● What is expected
The reply must return each line of the data exactly.

● Records to process
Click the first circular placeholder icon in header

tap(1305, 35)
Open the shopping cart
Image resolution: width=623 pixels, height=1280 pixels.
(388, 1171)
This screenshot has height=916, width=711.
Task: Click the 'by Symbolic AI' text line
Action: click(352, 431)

● Response to the task
Click the first circular placeholder icon in header

tap(1305, 35)
Open the shopping cart
Image resolution: width=623 pixels, height=1280 pixels.
(388, 1171)
This screenshot has height=916, width=711.
Task: Click the 'by Symbolic AI' text line
Action: click(352, 431)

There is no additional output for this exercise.